▶ **Set of tasks**:
1. Copy word for word the section of the Charter Day homily that opens with the words containing "I am thankful" and closes with "counsel and blessing.".
2. Continue the Charter Day homily from where it stops.

▶ **Selected passage**:

“With that uncertain future, with lockdowns and quarantines, we should all the more appreciate the gift of life that our Heavenly Creator has granted us.” – Bishop Julito B. Cortes
READ: HOMILY OF BISHOP JULITO B. CORTES during the 72nd Charter Day Mass
To our honorable Mayor Ipe Remollo, the honorable members of the Dumaguete City Council, Heads of Departments, Barangay Chairmen and members or representatives who are here, guests from the different sectors of the community, brothers and sisters in Christ good morning and happy 72nd Charter Day of our beloved city of Dumaguete.
I am thankful that our local officials have decided to commence this historical moment of the city with the celebration of the Holy Eucharist at this Presidencia historical place.
With this celebration of the Holy Mass we are in effect proclaiming that, we in Dumaguete, are God-loving people. We acknowledge that we are God’s people and that in everything we do we always seek God’s counsel and blessing.
2020 has been a difficult year for all of us, not only here in the Philippines but in the whole world. That is why I think we doubly rejoice during this opportunity.
Despite the limitation because of the pandemic we are able to celebrate though livestreaming. We rejoice that we are still able to celebrate the city’s charter day and rejoice that through God’s grace we have remained alive, we are still alive we should be grateful to that.

▶ **Data for review**:
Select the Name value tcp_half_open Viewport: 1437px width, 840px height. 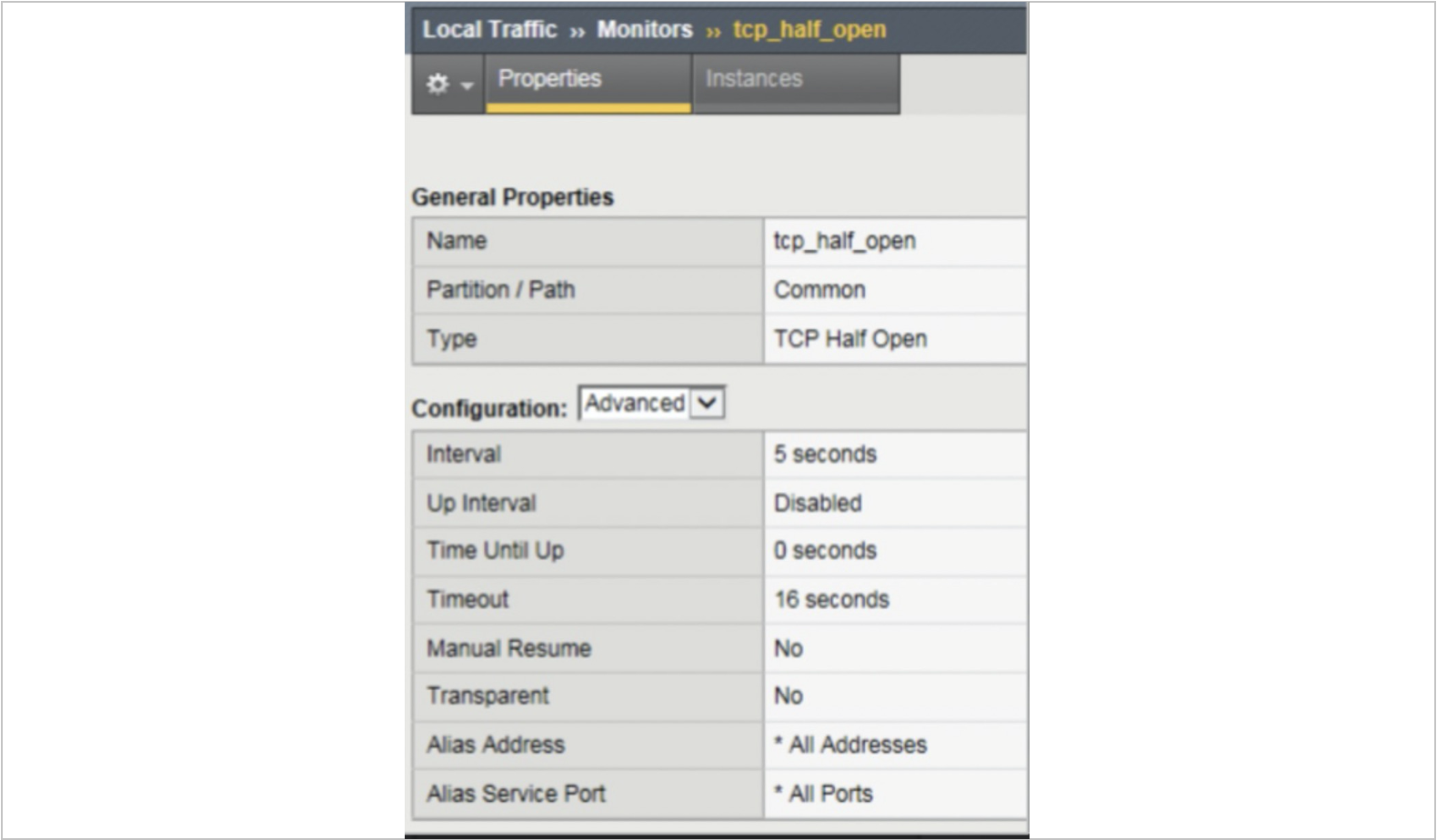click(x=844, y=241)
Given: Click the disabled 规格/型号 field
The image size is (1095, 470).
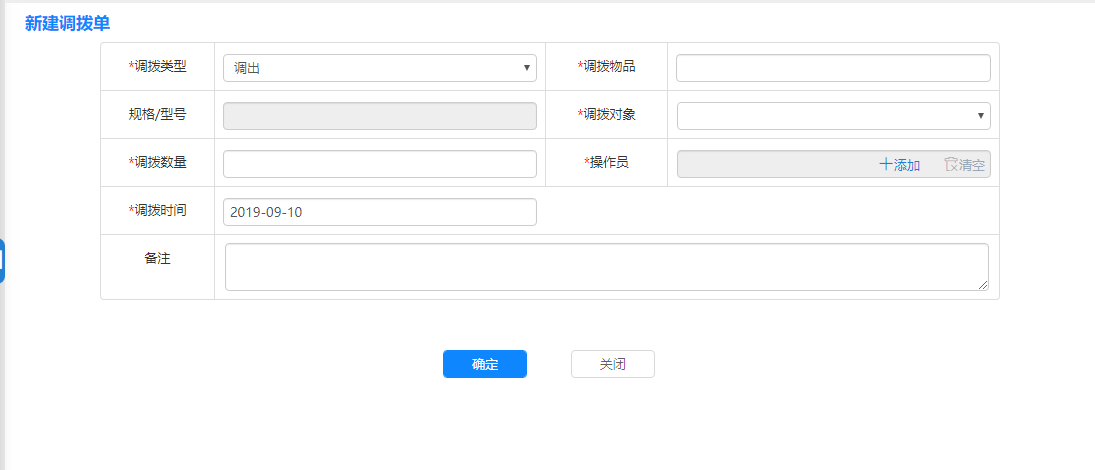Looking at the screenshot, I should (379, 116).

==

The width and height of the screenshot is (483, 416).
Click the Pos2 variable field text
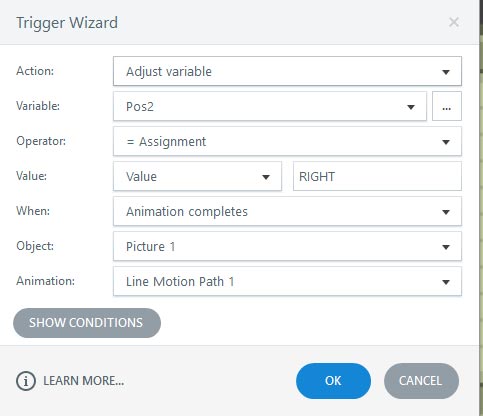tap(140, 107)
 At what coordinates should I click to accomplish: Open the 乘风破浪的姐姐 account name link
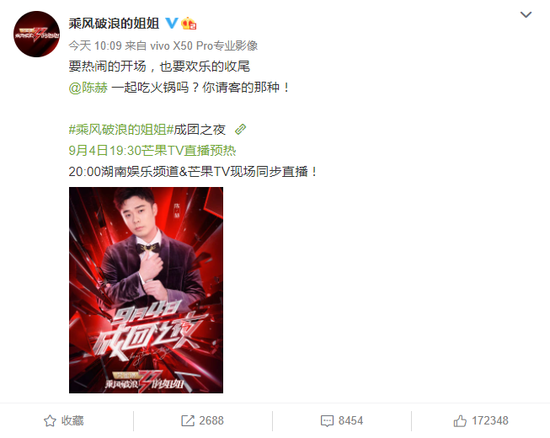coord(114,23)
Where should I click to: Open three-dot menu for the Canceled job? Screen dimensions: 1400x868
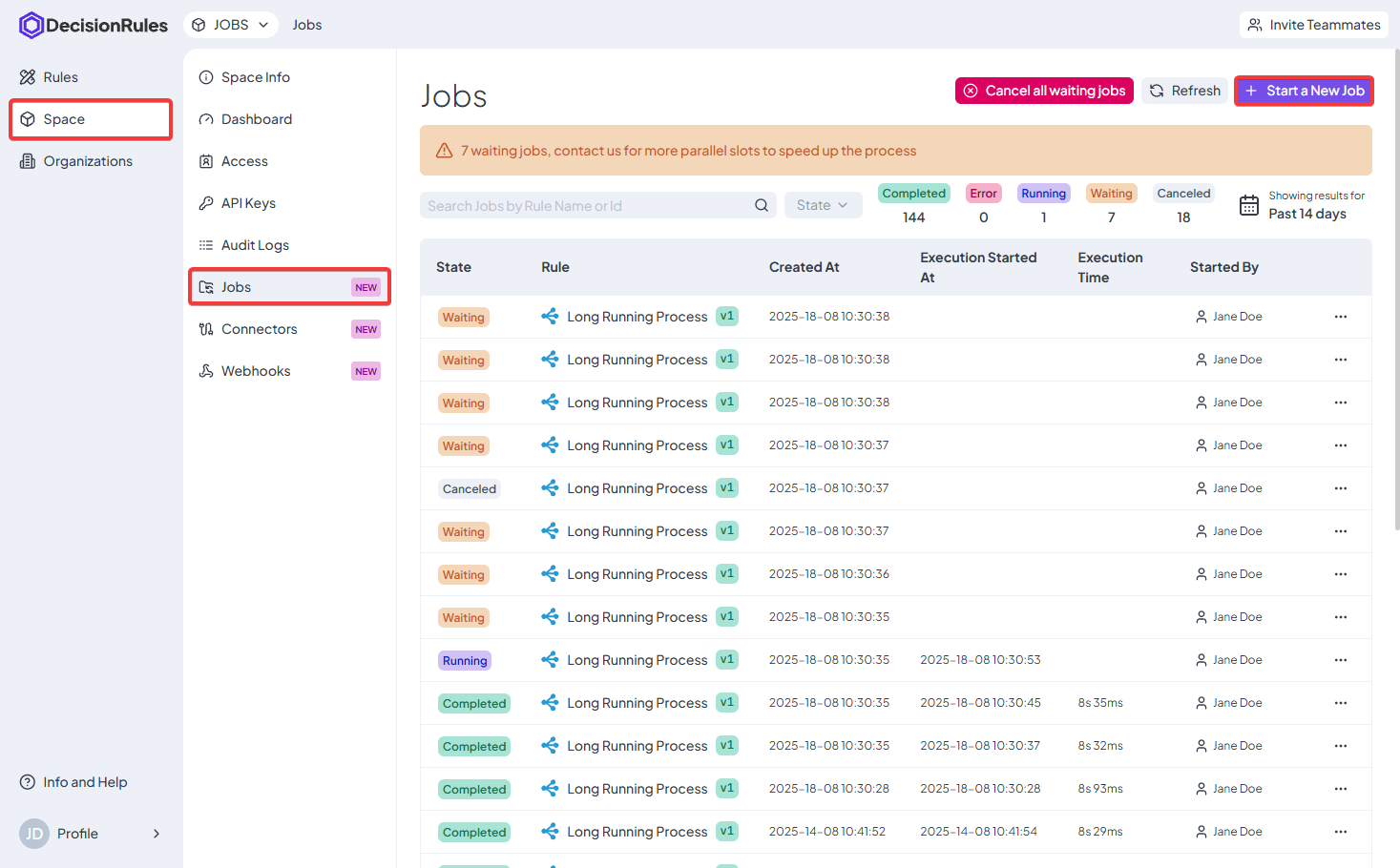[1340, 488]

▶ **Results by task**:
1.
I am thankful that our local officials have decided to commence this historical moment of the city with the celebration of the Holy Eucharist at this Presidencia historical place.
With this celebration of the Holy Mass we are in effect proclaiming that, we in Dumaguete, are God-loving people. We acknowledge that we are God’s people and that in everything we do we always seek God’s counsel and blessing.

2.
Definitely we mourn to our loved ones or friends who have died because of the virus and from other causes. We honor and expressed collective gratitude to our frontliners in the city who have served well those with covid-19 virus and other illnesses.
But given how our lives have become unimaginably uncertain beginning March and even up to now. With that uncertain future, with lockdowns and quarantines, we should all the more appreciate the gift of life that our Heavenly Creator has granted us.
All the more that we should value life, ours and those of others. All the more that we appreciate the presence of loved ones and friends with us.
You and I could not have arrived at this moment in our lives and then now a history as a city. If we were not resilient the past seven or so months to a fight. Our theme, the theme you have chosen “Resilience in the midst of the Pandemic” very appropriate.
Because resilience has been our way of life the past months, example those dismissed from work and left with no stable monthly income. Many of us have found ways to cook and to sell them online.
Splurging money on clothes and food in the past, many of us are now content to wear old clothes and even have the generosity to offer clothes to others who may need them, like the victims of the recent typhoons.
It in the past, some of us were often out during the night for good time with our friends and barkadas. Now, many of us have been forced to stay indoors and in the process found time with family and loved ones in meals and in prayer.
So it is possible, it is possible to be resilient, to live simply, to curb unnecessary spending and in the process survive.
Today, however we find ourselves more resilient. Let us reach out for those in the sectors of our society, in our city who are really having great difficulty in responding to the challenges of the pandemic.
According to the proverbs, a chain or a kadena is a strong as its weakest link. If we apply that to Dumaguete, our city is as strong as its weakest members or the attention we give to them.
In particular, those who go hungry for some time, the day-to-day wage earners who are still without jobs, young children and our senior citizens, those who are sick and who may not have the means to buy the medicines they need, those who are depressed or those who are suffering from mental illness in whatever form because of the pandemic.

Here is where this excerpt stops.